PROBLEMS TO WORK ON –
[a] Answer each question from the text on device encryption, one answer per line:
(i) Which Apple operating system places personal data under the protection of the passcode?
(ii) Which policing agencies are expected to walk away from some serious cases, and for what reason?
(iii) What downside for users does the text name?
[b] Transcribe the passage of the text on device encryption from "The practical implications" up to and including "present both sides.".

TEXT EXCERPT –
* * * * * * * * *

By Dave McClure John Roman.
Last month, Apple announced that its new operating system won’t allow the company to get past your password on a protected device, even if it is to help law enforcement.
“On devices running iOS 8, your personal data… is placed under the protection of your passcode,” Apple’s new privacy policystates. “…Apple cannot bypass your passcode and therefore cannot access this data. So it’s not technically feasible for us to respond to government warrants for the extraction of this data from devices in their possession running iOS 8.”
As of last night, Android manufacturers have announced they will do the same.
The practical implications are clear. The upside to users is that your data will be more secure. The downside is that customer support isn’t going to be much help if you forget your password.
But there are much larger public policy implications. Simply, these new policies expose big questions about the appropriate use of technology by law enforcement. Encryption will make it more difficult for law enforcement to get at information that could be important to criminal investigations, which has both upsides and downsides with respect to the tradeoff between crime fighting and civil liberties.
Here, we present both sides.
Accessing the technology
Dave: This is a graceful exit by Apple and Google’s Android from an arms race between law enforcement and privacy advocates. Someone else will eventually figure out how to provide law enforcement with access to these devices. All this changes is that it won’t be Apple or Google helping the police.
John: You’re right, but it makes crime fighting harder in important ways. For the FBI and big law enforcement agencies, some kind of workaround will probably limit the importance of these decisions, but smaller policing agencies will just walk away from some serious cases since they lack the resources to deal with encryption.
Effect on law enforcement’s ability to fight crime
John: That said, I don’t see much impact on how we fight crime. Our research suggests we can’t even process DNA to identify unknown offenders, much less hack phones to aid law enforcement investigations. We don’t use this kind of technology to do anything but prosecute known suspects (like leaders in the mafia, gangs, and drug networks), and only in a tiny number of cases.

* * * * * * * * *

GIVEN DATA –
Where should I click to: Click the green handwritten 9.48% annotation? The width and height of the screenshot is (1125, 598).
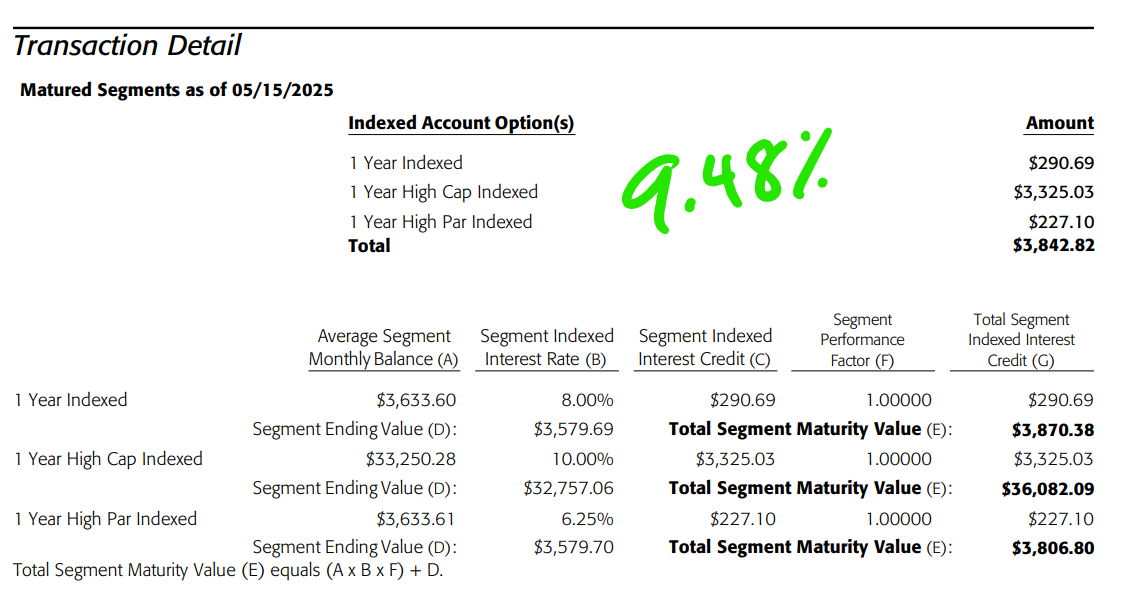coord(726,180)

* * * * * * * * *

ANSWERS TO THE EXERCISE –
[a]
(i) iOS 8
(ii) Smaller policing agencies, because they lack the resources to deal with encryption.
(iii) Customer support isn't going to be much help if you forget your password.

[b]
The practical implications are clear. The upside to users is that your data will be more secure. The downside is that customer support isn’t going to be much help if you forget your password.
But there are much larger public policy implications. Simply, these new policies expose big questions about the appropriate use of technology by law enforcement. Encryption will make it more difficult for law enforcement to get at information that could be important to criminal investigations, which has both upsides and downsides with respect to the tradeoff between crime fighting and civil liberties.
Here, we present both sides.